Déjà, la Table des matières, indique que la recherche sur l’histoire de cette famille (parfois, Karabian) est fondamentale, qu’elle va occuper une grande partie du livre. En effet, les cinq premiers chapitres lui sont consacrés, l’équivalent de presque 70 pages sur l’ensemble du livre. Les derniers chapitres se pencheront sur l’histoire de cette famille, de nos jours.  Cela peut sembler, à première vue, exagéré, avec le risque presque d’oublier la salle comme telle.  Mais il faut bien retenir que le titre principal de l’ouvrage. La salle de cinéma est indiquée comme sous-titre, ce qui justifie le choix narratif.
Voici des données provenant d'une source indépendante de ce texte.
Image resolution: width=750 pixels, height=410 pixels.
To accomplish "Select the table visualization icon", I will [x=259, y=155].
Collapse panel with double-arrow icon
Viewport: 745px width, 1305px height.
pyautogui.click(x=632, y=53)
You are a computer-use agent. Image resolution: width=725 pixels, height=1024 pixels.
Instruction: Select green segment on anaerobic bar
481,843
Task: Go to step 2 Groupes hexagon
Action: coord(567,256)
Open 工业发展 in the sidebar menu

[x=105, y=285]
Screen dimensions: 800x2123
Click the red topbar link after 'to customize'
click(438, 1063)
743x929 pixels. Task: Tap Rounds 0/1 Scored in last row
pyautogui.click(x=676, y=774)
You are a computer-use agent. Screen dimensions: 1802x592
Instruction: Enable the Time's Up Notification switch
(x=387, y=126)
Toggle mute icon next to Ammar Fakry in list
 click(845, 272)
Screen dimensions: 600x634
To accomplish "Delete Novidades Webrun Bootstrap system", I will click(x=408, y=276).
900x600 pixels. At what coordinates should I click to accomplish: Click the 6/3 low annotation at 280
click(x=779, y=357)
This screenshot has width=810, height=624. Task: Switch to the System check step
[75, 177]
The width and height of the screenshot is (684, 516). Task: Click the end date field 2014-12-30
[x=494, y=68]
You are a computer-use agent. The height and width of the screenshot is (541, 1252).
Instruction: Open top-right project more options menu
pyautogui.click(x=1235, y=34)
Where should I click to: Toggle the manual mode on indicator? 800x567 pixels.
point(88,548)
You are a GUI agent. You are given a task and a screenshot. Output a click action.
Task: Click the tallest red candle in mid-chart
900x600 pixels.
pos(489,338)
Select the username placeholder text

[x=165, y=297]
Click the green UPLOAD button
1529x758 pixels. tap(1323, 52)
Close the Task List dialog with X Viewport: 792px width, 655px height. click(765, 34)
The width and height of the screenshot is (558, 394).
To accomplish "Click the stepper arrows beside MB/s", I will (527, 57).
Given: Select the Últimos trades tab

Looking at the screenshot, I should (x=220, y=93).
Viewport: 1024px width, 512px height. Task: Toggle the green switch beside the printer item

L’historien des salles que je suis (Les salles de cinéma au Québec, 1896-2008. GID, 2009) sait très bien que lors de la naissance des salles de cinéma au Québec, 1909-1919 pour l’essentiel, donc des Scopes jusqu’aux Palaces, la très grande majorité des propriétaires ne sont pas des francophones du Québec; un peu donc comme les Fermanian de Sainte-Adèle.  Ils sont Grecs, Syriens, Libanais, Juifs et autres. Ernest Ouimet (1877-1972) est donc l’exception qui confirme la règle, l’arbre qui cache la forêt. Dans une excellente thèse publiée par l’Université Concordia, Louis Pelletier nous a fait découvrir George Ganetakos, un Grec de naissance, qui va créer une chaîne de salles, la plus importante au Québec, après la Famous Players des Américains, cette compagnie d’ici sera la United Amusement Corporation; réseau principalement actif durant la période du cinéma muet et à Montréal. Ce grand réseau survit en présentant essentiellement du cinéma américain (en anglais); avec des salles, à Montréal, comme les Rivoli, Régent, Plaza, Strand, Rialto, Belmont, Rosemont, Amherst, Corona, Papineau, Westmount.  Bref, la United a le droit d’exister un peu partout à Montréal sauf sur la rue Sainte-Catherine ouest, le lieu des grands Palaces (Capitol, Lowe’s, Palace, Séville, York) gérés, eux, par des intérêts américains.  Il faut attendre les années 30-50 pour voir naître des réseaux francophones, plus petits, comme celui de J.A. De Sève (France-Film) et le réseau de Léo Choquette, en région et, dans ce cas, constitués de petites salles. La salle des Fermanian, qui ouvre avec 300 places, s’inscrit donc dans l’esprit de ces cinémas régionaux.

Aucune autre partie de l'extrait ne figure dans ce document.